2. There is another option of going for 32'' VIDEOCON (Integra 32C), which is offered for 24K only. A little extra will also able to get me 32'' SHARP (but not the SHARP AQUOS Series).

3. What about after Sales Service? Is it good for all the three (Sony, Samsung, Philips)?

So could some one please help me and tell me which one I should go for? I am really confused.  As far as budget is considered, it is strictly within 25K to 26K (I can add 3K at most to this). 

I have been in various shops, but more I see more I get confused...and not to mention about the Sales Men who seems to have nothing to do better but to confuse me more. I am really confused..please see any one could guide me through.


----------



## Fighter (Dec 26, 2008)

you can opt for LCD panel which you can get a lot cheaper than TVs. The brands to look out for are Dell, Sharp, NEC & Sony

After sales wise Dell and Sony are the best.


----------



## desiibond (Dec 26, 2008)

Samsung Series 5 and series 6
LG Jazz

These are the hottest rightn now and they are amazing. Get the one that your money can buy.

I liked series 6 more but it's little bit costlier. But believe me, it looks stunning.


----------



## src2206 (Dec 27, 2008)

I have zeroed down to following four:
*SAMSUNG LA26A450C1, PHILIPS 26PFL3403/9, LG 26LG30R and SONY KLV-26S400A or SONY KLV-26T400G*

Amongst these four I could ensure that PHILIPS and LG uses IPS panels, but I could not ascertain about the rest two.


----------



## desiibond (Dec 29, 2008)

If the samsung model that you listed is Series 4 model, I wouldn't pick it. it's not as good as series 5 and 6.
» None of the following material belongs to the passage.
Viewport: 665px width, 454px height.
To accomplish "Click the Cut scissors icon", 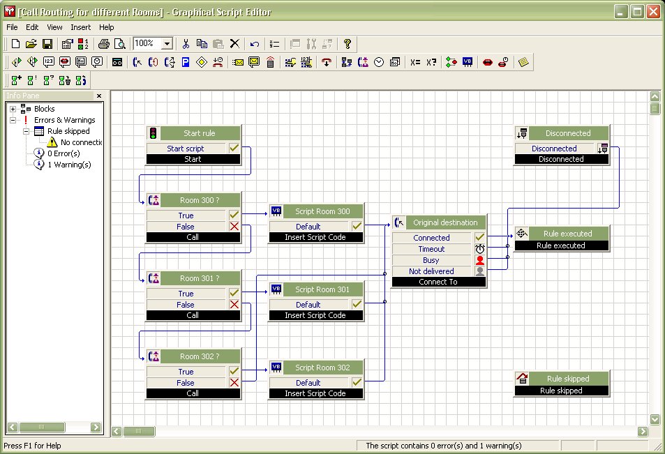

Philips makes great CRT's but they are not at all near to Sony's and Samsung's in LCD's.


----------



## src2206 (Dec 30, 2008)

Well I did researched a lot and visited a number of stores. I have seen all these models side by side and IMHO there is hardly any noticeable difference between all the panels.

Now comes the price- feature factor. I found that 26LG30R model has the same set of feature with BRAVIA 26 S but with a price difference of at least 4.5K. So even if I get a discount the difference of price will still remain to be around 3-4K. Interestingly the only thing that the BRAVIA S panel has more than LG is 1 HDMI port and I think that it is HDMI 1.2 whereas LG's ports are HDMI 1.3. one more important note is that out of the models i have mentinoed only BRAVIA 26 S and 26LG330R supports 24p True Cinema. None of the others support this. LG also uses S-IPS Hard panel (same as PHILIPS CFL series) and as far as my knowledge goes, quality wise this is a very good panel. And it is also correct that response time and DCR are better for LG. So it seems that LG gives the best bang for money.

What I am not sure are:
1. After Sales support of LG.
2. What is the Static Contrast ratio of 26LG30R. It is not mentioned anywhere in their technical literature.

So now the dilemma for me is- whether I should grab this LG and save about 3.5K of my hard earned money or should I go for BRAVIA 26 S gaining very little in terms of features.

About the rest of the panels, SONY T 26 looses heavily on features and really a costly option. PHILIPS lags far behind in terms of features. SAMSUNG also does not provide much for the premium they charge.


----------



## src2206 (Jan 1, 2009)

ok guys, bought an 26LG30R for 23055/- including freight and VAT. Not yet installed though


----------